Stated exercise -
Present the lines of the data below as a JSON list of strings, one string per line with blank lines omitted, starting at the line that contains "Given: Click the Einstein AI brain icon" and ending at the line that contains "should pyautogui.click(x=554, y=683).".

Task data -

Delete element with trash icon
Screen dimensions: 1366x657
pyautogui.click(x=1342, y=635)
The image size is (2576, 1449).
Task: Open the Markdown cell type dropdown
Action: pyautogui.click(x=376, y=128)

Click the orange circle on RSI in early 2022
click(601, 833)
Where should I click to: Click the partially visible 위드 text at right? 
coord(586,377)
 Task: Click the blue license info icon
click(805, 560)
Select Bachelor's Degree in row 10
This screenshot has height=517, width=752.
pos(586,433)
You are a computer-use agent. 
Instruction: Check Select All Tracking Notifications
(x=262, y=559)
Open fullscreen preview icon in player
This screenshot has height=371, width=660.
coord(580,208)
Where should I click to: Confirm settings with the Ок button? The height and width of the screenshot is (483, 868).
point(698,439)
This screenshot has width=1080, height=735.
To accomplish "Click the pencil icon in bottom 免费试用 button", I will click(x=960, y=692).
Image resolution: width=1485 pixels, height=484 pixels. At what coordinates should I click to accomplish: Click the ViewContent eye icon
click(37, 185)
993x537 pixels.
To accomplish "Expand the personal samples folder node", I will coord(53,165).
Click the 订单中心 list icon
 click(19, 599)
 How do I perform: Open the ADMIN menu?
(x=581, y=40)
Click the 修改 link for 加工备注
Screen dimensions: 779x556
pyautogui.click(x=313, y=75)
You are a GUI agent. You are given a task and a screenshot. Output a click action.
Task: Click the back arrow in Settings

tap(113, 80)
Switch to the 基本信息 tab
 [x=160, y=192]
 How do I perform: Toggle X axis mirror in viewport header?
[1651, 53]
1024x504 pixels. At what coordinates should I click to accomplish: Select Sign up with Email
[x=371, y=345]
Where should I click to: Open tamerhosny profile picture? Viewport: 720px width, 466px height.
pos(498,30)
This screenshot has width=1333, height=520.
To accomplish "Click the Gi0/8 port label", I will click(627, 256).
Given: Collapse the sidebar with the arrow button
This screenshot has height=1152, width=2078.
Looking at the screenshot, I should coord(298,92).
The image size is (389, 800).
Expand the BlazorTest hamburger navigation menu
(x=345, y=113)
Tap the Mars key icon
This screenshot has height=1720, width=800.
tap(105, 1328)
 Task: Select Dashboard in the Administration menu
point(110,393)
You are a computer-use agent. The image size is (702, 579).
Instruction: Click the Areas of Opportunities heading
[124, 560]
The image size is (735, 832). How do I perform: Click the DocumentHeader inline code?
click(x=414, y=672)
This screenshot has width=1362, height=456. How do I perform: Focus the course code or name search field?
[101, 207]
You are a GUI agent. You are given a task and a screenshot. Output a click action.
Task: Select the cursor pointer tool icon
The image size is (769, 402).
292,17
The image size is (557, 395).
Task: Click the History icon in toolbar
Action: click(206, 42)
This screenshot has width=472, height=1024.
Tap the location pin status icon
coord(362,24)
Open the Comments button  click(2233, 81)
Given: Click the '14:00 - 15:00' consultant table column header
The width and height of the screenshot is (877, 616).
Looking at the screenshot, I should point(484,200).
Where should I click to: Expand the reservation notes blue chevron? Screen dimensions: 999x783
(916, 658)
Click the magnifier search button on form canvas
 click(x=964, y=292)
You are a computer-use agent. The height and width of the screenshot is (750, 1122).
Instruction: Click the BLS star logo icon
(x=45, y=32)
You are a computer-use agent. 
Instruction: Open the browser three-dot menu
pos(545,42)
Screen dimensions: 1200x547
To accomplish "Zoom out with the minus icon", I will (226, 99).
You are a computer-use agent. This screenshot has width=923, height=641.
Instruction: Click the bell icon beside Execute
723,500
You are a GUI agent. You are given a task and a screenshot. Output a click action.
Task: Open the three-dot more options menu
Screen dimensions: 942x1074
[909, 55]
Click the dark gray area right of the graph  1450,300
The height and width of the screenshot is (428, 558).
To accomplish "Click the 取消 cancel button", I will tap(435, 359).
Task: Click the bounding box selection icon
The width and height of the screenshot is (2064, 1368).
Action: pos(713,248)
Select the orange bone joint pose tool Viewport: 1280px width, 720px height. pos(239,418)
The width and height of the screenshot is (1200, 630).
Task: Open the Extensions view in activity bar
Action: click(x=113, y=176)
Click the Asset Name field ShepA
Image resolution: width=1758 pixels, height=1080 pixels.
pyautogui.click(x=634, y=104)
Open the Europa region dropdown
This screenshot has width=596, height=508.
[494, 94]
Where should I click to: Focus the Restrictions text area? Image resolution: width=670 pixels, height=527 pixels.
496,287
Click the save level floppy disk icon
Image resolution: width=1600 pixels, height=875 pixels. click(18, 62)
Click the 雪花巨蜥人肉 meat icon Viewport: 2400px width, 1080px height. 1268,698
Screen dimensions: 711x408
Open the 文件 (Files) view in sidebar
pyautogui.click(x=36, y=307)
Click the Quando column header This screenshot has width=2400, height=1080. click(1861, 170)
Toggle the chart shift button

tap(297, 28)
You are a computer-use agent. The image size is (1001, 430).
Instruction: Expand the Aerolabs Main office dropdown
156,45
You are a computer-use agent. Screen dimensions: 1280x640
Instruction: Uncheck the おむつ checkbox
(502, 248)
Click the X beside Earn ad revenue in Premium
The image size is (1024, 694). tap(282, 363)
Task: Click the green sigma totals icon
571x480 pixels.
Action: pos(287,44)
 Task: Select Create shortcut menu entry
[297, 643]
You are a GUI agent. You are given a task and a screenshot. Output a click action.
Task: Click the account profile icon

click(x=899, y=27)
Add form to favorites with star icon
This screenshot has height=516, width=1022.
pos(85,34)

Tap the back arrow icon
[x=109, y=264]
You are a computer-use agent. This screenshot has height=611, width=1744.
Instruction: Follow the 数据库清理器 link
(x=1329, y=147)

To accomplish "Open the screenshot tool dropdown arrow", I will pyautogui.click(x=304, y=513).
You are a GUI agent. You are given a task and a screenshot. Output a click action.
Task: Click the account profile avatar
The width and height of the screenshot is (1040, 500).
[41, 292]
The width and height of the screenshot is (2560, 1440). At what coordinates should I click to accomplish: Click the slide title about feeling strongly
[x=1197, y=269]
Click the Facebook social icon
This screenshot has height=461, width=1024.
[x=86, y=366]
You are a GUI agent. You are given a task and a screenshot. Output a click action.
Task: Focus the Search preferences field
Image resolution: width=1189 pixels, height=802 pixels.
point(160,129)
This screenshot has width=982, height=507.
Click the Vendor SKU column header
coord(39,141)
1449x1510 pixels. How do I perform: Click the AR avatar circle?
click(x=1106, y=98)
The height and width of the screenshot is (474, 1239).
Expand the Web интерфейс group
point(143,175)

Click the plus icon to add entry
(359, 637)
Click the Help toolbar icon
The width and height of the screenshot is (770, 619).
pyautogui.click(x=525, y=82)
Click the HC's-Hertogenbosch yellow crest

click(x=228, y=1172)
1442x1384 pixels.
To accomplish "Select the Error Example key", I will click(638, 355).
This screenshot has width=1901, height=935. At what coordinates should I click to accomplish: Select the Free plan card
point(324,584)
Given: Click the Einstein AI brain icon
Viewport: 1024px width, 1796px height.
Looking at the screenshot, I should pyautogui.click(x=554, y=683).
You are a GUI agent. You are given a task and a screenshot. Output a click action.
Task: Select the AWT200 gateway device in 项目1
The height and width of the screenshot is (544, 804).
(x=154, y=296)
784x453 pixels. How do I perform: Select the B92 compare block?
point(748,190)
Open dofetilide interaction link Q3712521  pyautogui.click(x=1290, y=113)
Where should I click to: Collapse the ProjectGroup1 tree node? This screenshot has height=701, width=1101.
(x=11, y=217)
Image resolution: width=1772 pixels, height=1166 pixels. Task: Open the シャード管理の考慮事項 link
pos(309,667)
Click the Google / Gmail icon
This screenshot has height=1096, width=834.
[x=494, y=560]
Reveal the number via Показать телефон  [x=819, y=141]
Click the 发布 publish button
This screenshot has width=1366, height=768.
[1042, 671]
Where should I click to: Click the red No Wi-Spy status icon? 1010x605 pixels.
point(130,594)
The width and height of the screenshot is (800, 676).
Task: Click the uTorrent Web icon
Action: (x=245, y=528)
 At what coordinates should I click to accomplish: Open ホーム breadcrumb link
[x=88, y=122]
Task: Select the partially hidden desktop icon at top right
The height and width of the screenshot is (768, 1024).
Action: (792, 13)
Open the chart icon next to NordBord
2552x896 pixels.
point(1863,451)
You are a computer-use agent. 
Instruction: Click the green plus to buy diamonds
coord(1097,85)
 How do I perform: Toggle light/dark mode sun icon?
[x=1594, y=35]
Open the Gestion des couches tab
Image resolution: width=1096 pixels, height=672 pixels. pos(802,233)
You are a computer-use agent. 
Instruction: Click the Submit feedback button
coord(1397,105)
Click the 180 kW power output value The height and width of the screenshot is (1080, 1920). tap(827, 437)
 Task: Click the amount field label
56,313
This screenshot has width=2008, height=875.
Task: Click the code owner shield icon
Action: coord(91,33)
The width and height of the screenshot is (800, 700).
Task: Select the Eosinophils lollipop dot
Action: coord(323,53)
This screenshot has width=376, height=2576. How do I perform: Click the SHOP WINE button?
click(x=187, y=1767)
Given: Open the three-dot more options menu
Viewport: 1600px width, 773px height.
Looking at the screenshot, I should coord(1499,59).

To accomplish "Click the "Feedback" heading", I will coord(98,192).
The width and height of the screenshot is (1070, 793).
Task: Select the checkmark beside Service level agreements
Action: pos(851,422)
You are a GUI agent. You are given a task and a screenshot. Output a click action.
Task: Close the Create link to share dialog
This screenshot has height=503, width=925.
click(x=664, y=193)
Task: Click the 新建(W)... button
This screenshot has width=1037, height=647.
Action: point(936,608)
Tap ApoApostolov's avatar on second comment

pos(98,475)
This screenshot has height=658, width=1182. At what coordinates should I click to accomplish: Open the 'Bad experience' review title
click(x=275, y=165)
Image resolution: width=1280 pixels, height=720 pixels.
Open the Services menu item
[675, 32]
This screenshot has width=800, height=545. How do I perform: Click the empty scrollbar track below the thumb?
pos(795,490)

Task result -
[
  "Given: Click the Einstein AI brain icon",
  "Viewport: 1024px width, 1796px height.",
  "Looking at the screenshot, I should pyautogui.click(x=554, y=683)."
]